Content starts
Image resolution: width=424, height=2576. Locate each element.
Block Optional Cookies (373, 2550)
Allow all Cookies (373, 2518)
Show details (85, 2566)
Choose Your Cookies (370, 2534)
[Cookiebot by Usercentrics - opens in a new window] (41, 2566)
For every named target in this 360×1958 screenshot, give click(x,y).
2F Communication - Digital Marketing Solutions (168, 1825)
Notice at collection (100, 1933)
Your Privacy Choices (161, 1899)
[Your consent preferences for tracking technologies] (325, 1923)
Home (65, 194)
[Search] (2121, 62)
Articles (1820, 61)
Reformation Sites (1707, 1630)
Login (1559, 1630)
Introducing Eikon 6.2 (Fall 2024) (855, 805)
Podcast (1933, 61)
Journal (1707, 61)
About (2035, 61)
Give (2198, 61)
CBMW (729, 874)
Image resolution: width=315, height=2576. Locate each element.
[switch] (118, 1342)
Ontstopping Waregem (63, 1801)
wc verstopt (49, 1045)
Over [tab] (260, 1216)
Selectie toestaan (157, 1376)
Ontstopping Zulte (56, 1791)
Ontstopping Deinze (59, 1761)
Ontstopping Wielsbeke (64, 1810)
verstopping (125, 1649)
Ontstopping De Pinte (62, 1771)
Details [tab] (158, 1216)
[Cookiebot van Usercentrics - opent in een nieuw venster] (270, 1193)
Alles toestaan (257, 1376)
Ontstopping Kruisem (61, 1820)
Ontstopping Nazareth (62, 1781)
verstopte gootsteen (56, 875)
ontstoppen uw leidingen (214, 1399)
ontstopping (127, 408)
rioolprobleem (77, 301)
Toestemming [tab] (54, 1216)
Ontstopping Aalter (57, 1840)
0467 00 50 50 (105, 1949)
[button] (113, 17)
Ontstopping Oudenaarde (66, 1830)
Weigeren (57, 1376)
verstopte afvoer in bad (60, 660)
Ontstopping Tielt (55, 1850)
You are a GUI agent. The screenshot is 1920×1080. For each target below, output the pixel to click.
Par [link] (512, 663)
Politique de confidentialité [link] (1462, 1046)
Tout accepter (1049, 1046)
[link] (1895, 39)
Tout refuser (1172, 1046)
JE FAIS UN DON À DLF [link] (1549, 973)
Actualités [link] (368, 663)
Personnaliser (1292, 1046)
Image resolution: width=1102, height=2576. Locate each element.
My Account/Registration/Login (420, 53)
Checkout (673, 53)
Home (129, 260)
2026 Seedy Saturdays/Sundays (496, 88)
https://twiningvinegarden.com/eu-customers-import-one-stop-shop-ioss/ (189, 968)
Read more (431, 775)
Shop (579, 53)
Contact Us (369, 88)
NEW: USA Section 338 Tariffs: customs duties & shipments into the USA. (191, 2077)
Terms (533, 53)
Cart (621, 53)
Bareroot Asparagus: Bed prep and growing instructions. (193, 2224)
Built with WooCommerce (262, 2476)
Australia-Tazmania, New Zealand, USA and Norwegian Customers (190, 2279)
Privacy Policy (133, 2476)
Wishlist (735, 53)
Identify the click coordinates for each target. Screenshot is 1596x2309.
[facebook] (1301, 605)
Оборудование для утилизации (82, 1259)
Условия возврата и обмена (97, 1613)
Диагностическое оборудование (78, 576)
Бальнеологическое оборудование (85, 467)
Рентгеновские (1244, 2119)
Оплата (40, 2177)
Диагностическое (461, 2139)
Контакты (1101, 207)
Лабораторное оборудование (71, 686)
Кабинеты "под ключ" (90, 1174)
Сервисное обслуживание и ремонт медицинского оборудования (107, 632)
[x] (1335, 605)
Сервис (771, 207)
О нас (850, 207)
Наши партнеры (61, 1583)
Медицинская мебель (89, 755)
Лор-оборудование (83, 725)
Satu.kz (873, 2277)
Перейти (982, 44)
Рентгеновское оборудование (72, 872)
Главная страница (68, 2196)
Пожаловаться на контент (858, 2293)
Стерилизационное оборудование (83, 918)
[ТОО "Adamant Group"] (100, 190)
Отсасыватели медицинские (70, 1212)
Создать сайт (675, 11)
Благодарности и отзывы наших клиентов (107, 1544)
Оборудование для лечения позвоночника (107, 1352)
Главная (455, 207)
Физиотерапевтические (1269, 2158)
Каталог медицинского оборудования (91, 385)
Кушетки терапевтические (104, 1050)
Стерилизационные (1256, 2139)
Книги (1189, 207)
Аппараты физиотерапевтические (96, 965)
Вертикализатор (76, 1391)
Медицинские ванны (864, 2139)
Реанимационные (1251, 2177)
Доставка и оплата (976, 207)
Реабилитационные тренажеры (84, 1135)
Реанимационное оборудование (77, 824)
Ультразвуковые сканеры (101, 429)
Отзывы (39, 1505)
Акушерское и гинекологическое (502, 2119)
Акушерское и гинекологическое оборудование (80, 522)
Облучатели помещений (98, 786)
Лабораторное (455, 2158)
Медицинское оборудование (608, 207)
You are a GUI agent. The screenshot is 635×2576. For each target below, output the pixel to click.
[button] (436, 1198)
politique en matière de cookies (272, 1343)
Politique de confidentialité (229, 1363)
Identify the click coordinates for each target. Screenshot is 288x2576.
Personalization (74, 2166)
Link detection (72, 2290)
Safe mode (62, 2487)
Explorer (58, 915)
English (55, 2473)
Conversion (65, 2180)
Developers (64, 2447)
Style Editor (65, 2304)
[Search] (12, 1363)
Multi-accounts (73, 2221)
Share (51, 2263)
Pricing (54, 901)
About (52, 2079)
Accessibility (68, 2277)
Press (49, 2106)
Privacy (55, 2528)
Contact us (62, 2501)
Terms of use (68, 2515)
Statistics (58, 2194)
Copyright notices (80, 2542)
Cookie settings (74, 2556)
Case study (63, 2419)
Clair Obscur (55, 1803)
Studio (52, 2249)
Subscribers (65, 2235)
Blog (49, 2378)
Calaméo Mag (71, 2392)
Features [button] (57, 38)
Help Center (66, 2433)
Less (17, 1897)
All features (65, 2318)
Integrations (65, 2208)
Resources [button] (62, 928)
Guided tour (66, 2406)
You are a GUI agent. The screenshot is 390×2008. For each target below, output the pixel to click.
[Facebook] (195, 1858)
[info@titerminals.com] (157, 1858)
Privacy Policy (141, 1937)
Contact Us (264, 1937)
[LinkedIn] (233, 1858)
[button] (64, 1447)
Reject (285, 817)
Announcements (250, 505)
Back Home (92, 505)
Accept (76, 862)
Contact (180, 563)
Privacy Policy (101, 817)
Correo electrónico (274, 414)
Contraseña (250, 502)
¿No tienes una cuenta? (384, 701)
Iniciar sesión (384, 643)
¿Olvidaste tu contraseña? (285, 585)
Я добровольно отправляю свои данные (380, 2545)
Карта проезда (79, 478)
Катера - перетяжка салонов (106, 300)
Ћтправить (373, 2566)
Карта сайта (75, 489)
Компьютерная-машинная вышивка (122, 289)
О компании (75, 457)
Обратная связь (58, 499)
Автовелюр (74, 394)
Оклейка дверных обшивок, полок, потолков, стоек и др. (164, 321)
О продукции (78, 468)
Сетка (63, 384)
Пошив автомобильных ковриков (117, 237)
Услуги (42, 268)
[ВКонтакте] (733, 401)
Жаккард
Content ends
Repeat exactly the lines above, starting with the first line of the records and finishing with the line holding "ontstoppen uw leidingen (214, 1399)". Add no other line.

Image resolution: width=424, height=2576. Locate each element.
Block Optional Cookies (373, 2550)
Allow all Cookies (373, 2518)
Show details (85, 2566)
Choose Your Cookies (370, 2534)
[Cookiebot by Usercentrics - opens in a new window] (41, 2566)
For every named target in this 360×1958 screenshot, give click(x,y).
2F Communication - Digital Marketing Solutions (168, 1825)
Notice at collection (100, 1933)
Your Privacy Choices (161, 1899)
[Your consent preferences for tracking technologies] (325, 1923)
Home (65, 194)
[Search] (2121, 62)
Articles (1820, 61)
Reformation Sites (1707, 1630)
Login (1559, 1630)
Introducing Eikon 6.2 (Fall 2024) (855, 805)
Podcast (1933, 61)
Journal (1707, 61)
About (2035, 61)
Give (2198, 61)
CBMW (729, 874)
Image resolution: width=315, height=2576. Locate each element.
[switch] (118, 1342)
Ontstopping Waregem (63, 1801)
wc verstopt (49, 1045)
Over [tab] (260, 1216)
Selectie toestaan (157, 1376)
Ontstopping Zulte (56, 1791)
Ontstopping Deinze (59, 1761)
Ontstopping Wielsbeke (64, 1810)
verstopping (125, 1649)
Ontstopping De Pinte (62, 1771)
Details [tab] (158, 1216)
[Cookiebot van Usercentrics - opent in een nieuw venster] (270, 1193)
Alles toestaan (257, 1376)
Ontstopping Kruisem (61, 1820)
Ontstopping Nazareth (62, 1781)
verstopte gootsteen (56, 875)
ontstoppen uw leidingen (214, 1399)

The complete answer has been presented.